Thursday, November 22, 2012

Fill brought to Iran site IAEA wants to inspect: diplomats

VIENNA (Reuters) - Iran has been hauling dirt to a site that international nuclear experts want to inspect, Western diplomats said on Wednesday, saying the findings were based on satellite images and they reinforced suspicions of a clean-up.

They said the pictures, presented during a closed-door briefing for member states of the International Atomic Energy Agency (IAEA), suggested Iran was continuing to try to hide incriminating traces of any illicit nuclear-related activity.

The allegations come a few days after the IAEA said in a report on Iran's nuclear program that "extensive activities" undertaken at the Parchin site since early this year would seriously undermine its investigation, if and when inspectors were allowed access.

The U.N. agency believes Iran may have conducted explosives tests that could help develop nuclear weapons at Parchin. Iran denies this, saying Parchin is a conventional military complex.

The latest satellite image, dated November 7, showed what appeared to be piles of dirt, according to diplomats who attended the briefing by chief U.N. inspector Herman Nackaerts.

"They have been scraping the earth. Now they obviously want to put down new earth," one of them said, speaking on condition of anonymity. "There are piles of them that you can see."

Iran's mission to the IAEA was not available for comment.

The IAEA report, issued on Friday, listed activities observed at Parchin since February, including the removal of "considerable quantities" of earth at the location in question and its surrounding area, which it said covered 25 hectares.

This had been followed by "further removal of earth to a greater depth ... and the depositing of new earth in its place."

Earlier IAEA reports have described the demolition of buildings at Parchin and other apparent clean-up work. The building where the IAEA believes the tests were carried out has been covered up, it says.

TEHRAN TALKS

The Islamic state denies Western accusations that it is seeking to develop the capability to make nuclear bombs. But U.N. inspectors suspect that research and experiments relevant to nuclear weapons development have been conducted in the past, and possibly continues.

IAEA chief Yukiya Amano has pressed Iran to grant his inspectors immediate access to Parchin, a sprawling facility southeast of the capital Tehran. The IAEA also wants access to other sites, as well as to officials and documents.

"There are lots of activities (at Parchin) since the beginning of this year and some of these activities are quite important," Amano said during a visit to Paris this week.

Tehran says it must first reach a broader agreement with the IAEA on how the Vienna-based U.N. agency should conduct its investigation into alleged nuclear bomb research in the Islamic state before it can possibly be allowed to visit Parchin.

A series of meetings this year between the IAEA and Iran, the most recent in August, has failed to make progress in allowing the U.N. agency to resume its long-stalled inquiry.

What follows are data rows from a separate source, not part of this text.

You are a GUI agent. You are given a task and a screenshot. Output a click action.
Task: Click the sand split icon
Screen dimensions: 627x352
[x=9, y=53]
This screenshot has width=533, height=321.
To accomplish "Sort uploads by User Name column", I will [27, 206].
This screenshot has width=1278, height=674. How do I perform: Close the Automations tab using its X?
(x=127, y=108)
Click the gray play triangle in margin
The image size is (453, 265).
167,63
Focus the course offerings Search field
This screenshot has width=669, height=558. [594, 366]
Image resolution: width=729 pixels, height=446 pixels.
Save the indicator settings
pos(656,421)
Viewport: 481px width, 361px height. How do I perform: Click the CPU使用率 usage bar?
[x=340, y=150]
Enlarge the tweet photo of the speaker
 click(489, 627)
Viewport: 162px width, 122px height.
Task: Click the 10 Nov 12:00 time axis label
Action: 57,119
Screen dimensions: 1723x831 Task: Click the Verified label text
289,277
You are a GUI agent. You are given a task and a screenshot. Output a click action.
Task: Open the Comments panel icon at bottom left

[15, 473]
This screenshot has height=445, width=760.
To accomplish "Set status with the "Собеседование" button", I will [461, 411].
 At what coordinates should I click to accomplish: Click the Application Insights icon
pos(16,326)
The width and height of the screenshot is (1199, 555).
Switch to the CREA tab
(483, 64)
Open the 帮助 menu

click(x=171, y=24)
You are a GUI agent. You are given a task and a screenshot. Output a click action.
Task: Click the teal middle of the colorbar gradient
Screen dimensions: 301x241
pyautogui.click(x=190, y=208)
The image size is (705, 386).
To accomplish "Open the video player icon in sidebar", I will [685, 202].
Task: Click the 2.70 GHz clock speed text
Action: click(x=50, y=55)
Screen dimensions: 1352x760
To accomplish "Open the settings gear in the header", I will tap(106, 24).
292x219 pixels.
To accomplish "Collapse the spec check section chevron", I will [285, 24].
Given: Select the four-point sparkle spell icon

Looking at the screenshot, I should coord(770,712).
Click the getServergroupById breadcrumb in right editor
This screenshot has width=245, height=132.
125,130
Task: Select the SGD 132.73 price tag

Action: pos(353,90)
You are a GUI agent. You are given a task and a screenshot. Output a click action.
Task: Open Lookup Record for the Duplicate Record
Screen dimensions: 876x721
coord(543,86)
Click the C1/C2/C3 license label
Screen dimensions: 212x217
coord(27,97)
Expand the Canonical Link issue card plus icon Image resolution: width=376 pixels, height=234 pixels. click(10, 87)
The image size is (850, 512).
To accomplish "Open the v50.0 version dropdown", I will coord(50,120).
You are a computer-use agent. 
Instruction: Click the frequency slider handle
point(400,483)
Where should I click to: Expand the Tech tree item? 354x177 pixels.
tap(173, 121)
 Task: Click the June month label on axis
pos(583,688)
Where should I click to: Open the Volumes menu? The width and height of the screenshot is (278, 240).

The two sides will meet again on December 13 but Western diplomats say they are not optimistic about any breakthrough.

The IAEA's talks with Iran are separate - but are still closely linked to - efforts by six world powers to diplomatically resolve the decade-long nuclear dispute with Iran that has raised fears of a new war in the Middle East.

In Brussels on Wednesday, the six powers - the United States, France, Germany, Britain, Russia and China - said they were committed to holding a new round of negotiations with Iran as soon as possible.